Supplied material:

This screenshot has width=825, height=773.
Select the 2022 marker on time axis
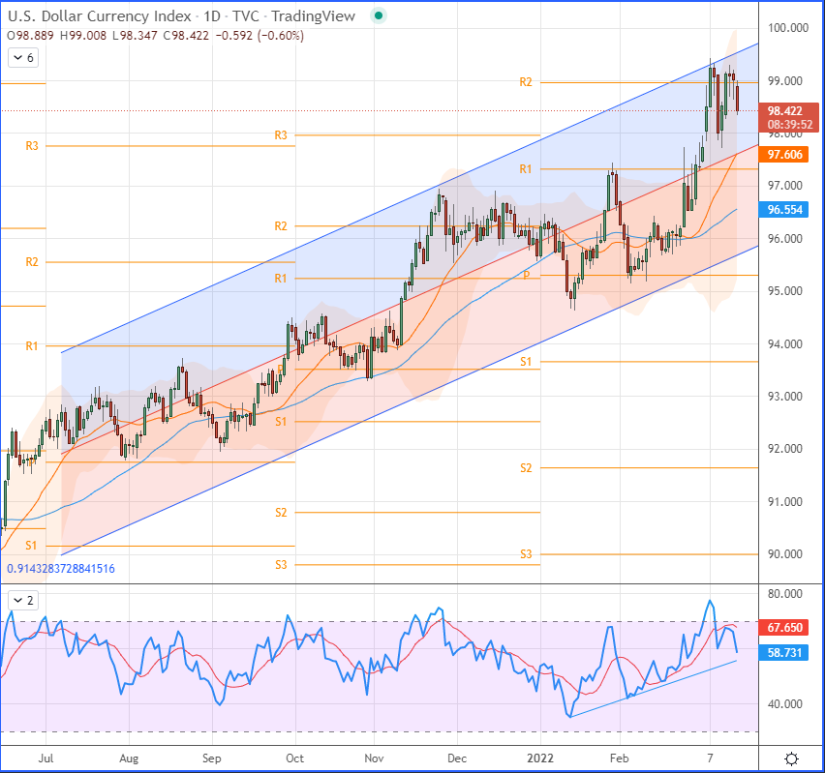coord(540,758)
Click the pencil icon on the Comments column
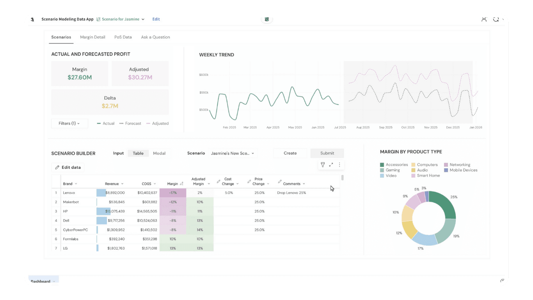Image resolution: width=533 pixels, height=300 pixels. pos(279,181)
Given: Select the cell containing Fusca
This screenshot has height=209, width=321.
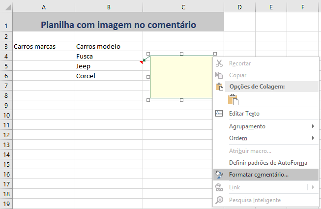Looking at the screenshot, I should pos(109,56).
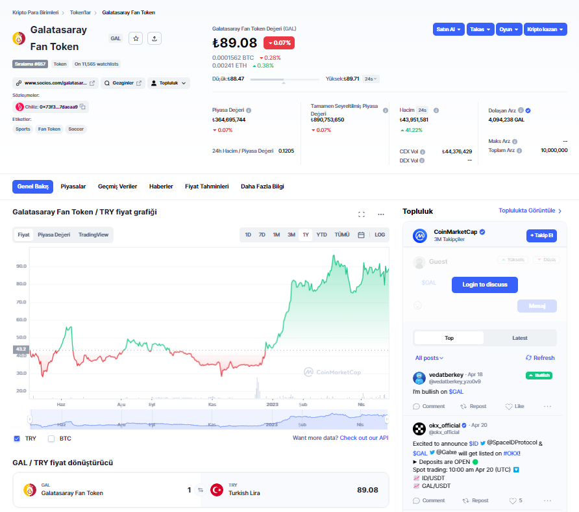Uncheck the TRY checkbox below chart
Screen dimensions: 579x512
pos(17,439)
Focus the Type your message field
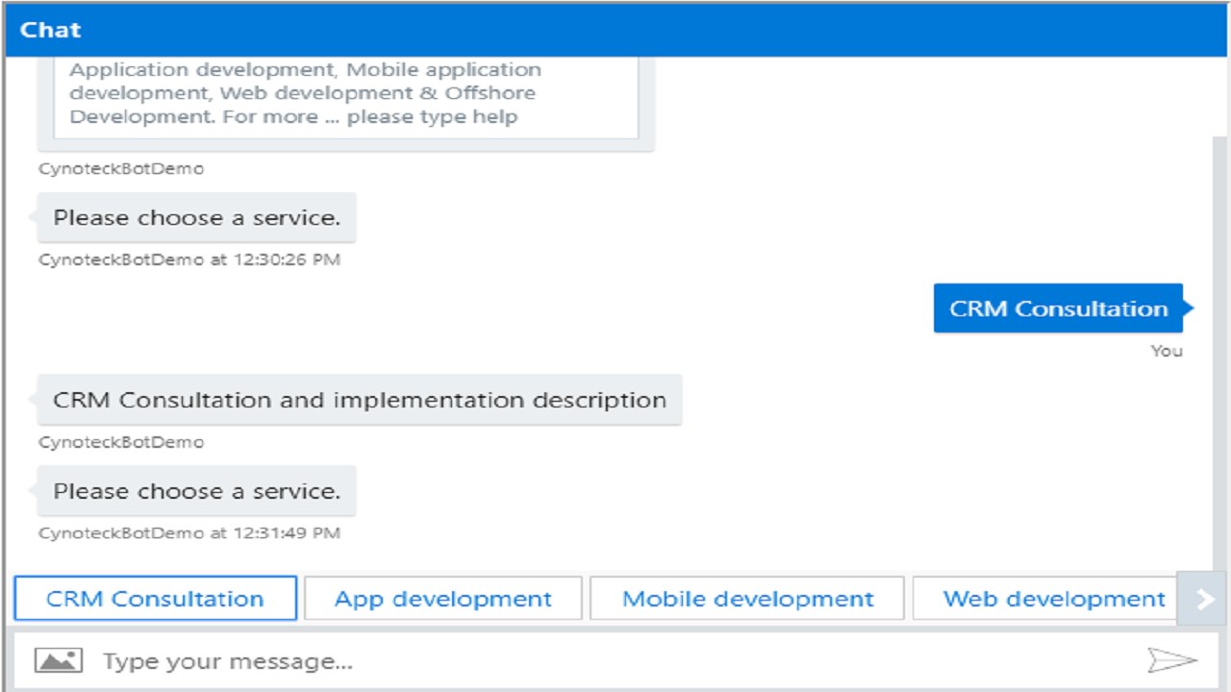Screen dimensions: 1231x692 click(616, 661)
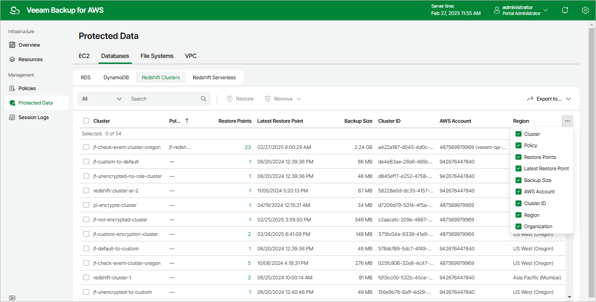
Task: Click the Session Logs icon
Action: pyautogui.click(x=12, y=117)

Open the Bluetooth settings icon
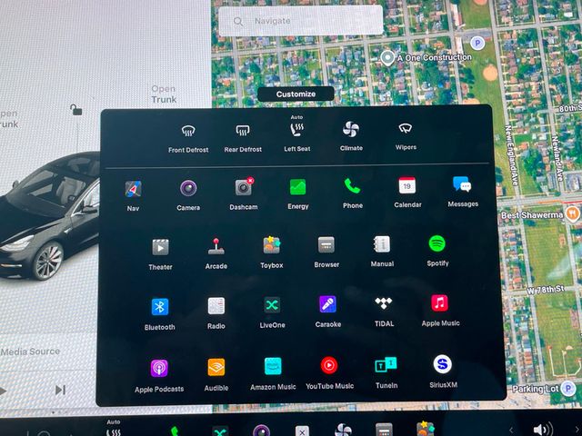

Aim of the exercise: The job here is to retype the data exactly, with no pictures included.

Result:
This screenshot has width=825, height=773.
Select the 2022 marker on time axis
coord(540,758)
Click the pencil icon on the Comments column
Image resolution: width=533 pixels, height=300 pixels. pos(279,181)
Given: Select the cell containing Fusca
This screenshot has height=209, width=321.
Looking at the screenshot, I should pos(109,56).
Uncheck the TRY checkbox below chart
Screen dimensions: 579x512
pos(17,439)
Focus the Type your message field
Screen dimensions: 1231x692 click(616, 661)
Task: Click the Session Logs icon
Action: pyautogui.click(x=12, y=117)

Open the Bluetooth settings icon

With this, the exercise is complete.